NFIB Small Business Confidence Improves

Capitulation - NFIB small business confidence index followed the stock market’s performance in April by increasing from 101.8 to 103.5. That beat estimates for 102.4 and beat the high end of the consensus range by 0.1. 

As you can see from the chart below, it’s still down from its peak late last year. It’s only slightly below the peaks it reached from 1986 to 2003. None of the indexes in this report fell and all but one rose.

The biggest improvement was in the net percentage of small businesses saying earnings trends improved. That went from -8% to -3%. Usually, that index is negative, so don’t view it as a terrible reading. Net plans to increase inventories and net expectations for credit conditions to improve were both up 3%. Those readings were 2% and -4%. 

As you know, the Q1 build up in inventories boosted GDP growth. Regardless of what this index said, inventory growth probably won’t be strong in back to back quarters. I wouldn’t be surprised if small businesses became more negative on credit conditions if they were asked the same question today. Primarily because of the selloff in high yield bonds and stocks caused by trade worries.

In my opinion, the 2 most important categories in this index are net expectations for real sales to increase and net plans to make capital outlays. Those get at how business is doing rather than measuring economic sentiment which can be flippant. Those indexes didn’t improve much as one was up 1 point to 20% and the other stayed the same at 27%.

Net plans to increase employment were up 2% to 18%.

As you can see from the table below, 24% of small businesses stated quality of labor was their biggest issue. 3% more named it their biggest issue in April than March. It’s interesting to see how cost of labor was only named by 8% as their biggest issue. 

These two aspects go hand in hand. If a firm really wants to find workers, it can offer more pay and give more benefits. That would make quality less of an issue and cost more of an issue.

International Firms Underperform

Capitulation - Investors have always been interested in FactSet’s final Q1 earnings growth calculation. Personally, I have expected it to be very close to the flat-line. Some calculations such as The Earnings Scout’s already have Q1 earnings growth much above the flat-line. 

FactSet’s results should show if those predicting an earnings recession 3 months ago still have a leg to stand on. With 90% of S&P 500 firms reporting earnings, FactSet shows earnings fell 0.5%. 

Therefore, even if most of the firms in the final 10%, which haven’t reported as of this calculation, beat estimates, there will likely be a very minimal yearly decline in EPS. I’m guessing the final result will be between -0.3% and 0%.

On the other hand, FactSet shows Q1 revenue growth was 5.3%. This isn’t as much of a downturn as investors expected 3 months ago even if EPS growth ends up being negative 2 quarters in a row. 

To be clear, Q1 could have the first EPS decline since Q2 2016 when EPS fell 3.2%. That wasn’t close to the depths of the 2015-2016 earnings recession. With this year’s comps so high, slight earnings declines aren’t that bad as the 2 year growth stack is still strong.

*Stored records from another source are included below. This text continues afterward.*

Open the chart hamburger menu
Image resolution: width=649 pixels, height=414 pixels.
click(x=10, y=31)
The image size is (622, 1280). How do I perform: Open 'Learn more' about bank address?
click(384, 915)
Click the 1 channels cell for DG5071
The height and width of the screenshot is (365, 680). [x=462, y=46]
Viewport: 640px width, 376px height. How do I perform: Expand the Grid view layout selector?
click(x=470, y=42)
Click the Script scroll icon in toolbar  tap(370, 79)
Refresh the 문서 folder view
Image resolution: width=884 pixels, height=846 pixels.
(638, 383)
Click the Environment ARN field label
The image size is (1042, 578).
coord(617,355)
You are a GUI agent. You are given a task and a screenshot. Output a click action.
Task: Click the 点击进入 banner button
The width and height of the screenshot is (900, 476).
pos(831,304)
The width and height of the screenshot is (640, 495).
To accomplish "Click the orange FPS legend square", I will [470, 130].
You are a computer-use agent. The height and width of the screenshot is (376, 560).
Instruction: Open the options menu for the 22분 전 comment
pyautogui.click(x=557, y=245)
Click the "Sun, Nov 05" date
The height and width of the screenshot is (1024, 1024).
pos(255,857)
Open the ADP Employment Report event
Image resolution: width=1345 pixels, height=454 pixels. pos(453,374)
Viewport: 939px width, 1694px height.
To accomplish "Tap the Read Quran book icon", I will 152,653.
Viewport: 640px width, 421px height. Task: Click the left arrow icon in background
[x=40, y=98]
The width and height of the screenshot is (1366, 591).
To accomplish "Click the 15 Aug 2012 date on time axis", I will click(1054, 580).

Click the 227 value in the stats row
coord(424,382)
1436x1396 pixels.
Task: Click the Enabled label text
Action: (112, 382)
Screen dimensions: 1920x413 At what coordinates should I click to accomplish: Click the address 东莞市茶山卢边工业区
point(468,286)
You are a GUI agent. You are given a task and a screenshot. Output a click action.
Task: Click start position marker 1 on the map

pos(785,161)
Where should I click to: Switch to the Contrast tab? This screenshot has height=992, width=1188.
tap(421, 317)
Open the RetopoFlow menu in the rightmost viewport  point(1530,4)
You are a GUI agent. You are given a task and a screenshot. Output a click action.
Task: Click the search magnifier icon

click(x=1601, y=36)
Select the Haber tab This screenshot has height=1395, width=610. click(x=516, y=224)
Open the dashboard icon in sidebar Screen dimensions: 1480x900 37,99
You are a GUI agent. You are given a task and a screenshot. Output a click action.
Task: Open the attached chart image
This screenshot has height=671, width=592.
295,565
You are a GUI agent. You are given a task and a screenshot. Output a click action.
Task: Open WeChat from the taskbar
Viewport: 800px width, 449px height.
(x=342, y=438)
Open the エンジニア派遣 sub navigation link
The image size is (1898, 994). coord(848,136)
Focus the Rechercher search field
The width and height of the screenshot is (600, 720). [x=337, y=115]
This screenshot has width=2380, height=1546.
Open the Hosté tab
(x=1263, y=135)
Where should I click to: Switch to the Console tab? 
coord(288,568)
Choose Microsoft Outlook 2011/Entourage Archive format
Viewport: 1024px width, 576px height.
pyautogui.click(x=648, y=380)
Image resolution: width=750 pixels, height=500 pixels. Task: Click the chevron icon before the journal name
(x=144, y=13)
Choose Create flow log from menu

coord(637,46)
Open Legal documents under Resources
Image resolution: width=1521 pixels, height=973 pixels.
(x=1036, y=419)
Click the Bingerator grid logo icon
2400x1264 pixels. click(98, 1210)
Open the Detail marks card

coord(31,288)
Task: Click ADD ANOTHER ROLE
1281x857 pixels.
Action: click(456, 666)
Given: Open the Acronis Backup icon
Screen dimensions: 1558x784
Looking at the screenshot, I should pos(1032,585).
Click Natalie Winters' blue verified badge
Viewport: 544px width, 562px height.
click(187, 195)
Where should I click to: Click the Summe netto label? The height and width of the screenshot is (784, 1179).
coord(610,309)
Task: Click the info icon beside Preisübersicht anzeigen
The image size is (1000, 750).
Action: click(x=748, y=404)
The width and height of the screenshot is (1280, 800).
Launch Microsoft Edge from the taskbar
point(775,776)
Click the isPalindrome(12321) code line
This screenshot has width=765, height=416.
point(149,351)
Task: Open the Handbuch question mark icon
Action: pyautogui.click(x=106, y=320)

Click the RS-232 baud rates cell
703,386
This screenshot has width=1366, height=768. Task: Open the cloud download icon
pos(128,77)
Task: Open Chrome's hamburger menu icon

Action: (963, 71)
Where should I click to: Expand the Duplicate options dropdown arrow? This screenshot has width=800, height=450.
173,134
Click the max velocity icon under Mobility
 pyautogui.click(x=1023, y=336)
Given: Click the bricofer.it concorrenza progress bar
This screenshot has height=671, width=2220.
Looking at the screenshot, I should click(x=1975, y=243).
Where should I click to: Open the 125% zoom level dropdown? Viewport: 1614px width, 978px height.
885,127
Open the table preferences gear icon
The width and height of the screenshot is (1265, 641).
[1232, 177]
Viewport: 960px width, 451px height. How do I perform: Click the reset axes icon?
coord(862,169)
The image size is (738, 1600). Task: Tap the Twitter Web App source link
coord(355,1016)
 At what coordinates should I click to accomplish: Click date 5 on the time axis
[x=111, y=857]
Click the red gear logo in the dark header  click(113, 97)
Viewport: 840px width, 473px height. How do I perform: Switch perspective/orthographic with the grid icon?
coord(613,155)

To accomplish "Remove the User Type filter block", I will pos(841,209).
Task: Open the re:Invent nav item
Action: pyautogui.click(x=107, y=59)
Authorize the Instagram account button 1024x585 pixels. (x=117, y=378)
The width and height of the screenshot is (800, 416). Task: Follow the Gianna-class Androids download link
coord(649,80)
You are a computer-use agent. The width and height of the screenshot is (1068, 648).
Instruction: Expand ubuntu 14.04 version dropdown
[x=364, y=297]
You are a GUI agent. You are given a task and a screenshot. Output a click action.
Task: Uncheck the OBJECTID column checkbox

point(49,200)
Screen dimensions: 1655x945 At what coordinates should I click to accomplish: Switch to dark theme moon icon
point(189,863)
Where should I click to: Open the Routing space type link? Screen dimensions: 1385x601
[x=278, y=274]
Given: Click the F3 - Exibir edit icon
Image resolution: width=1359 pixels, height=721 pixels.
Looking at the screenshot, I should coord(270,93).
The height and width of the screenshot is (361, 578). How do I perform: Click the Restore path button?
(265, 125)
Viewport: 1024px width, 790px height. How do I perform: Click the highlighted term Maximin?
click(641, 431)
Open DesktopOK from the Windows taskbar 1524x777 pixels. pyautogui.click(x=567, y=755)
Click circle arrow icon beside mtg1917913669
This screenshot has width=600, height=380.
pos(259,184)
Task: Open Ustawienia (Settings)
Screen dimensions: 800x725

FactSet’s Q2 estimates are just like The Earnings Scout’s in that they are worse than Q1’s estimates at this point in the previous quarter. 

Capitulation - FactSet already has Q2 earnings falling 1.7%. 

With a bit more of a decline in the next couple months, Q2 would need to beat estimates by much more than average to see positive growth. 

Therefore, FactSet is likely to show 2 straight quarters of very slight earnings declines. The Earnings Scout won’t show 2 quarters of declines unless Q3 estimates fall. In terms of predicting where stocks are headed, Q2 estimates will matter for a few more weeks, and then the focus will shift to Q3 estimates. FactSet’s Q2 estimates fell less than average in April which supports this bull market.

As you can see from the chart below, Q1 was deeply hindered by international business as global economic growth has slowed. The global economy might be in a recession. 

This chart shows firms with more than half of their sales coming from international markets had EPS fall 12.8% and revenue growth of just 0.2%. Domestically focused firms had EPS growth of 6.2% and revenue growth of 7.3%.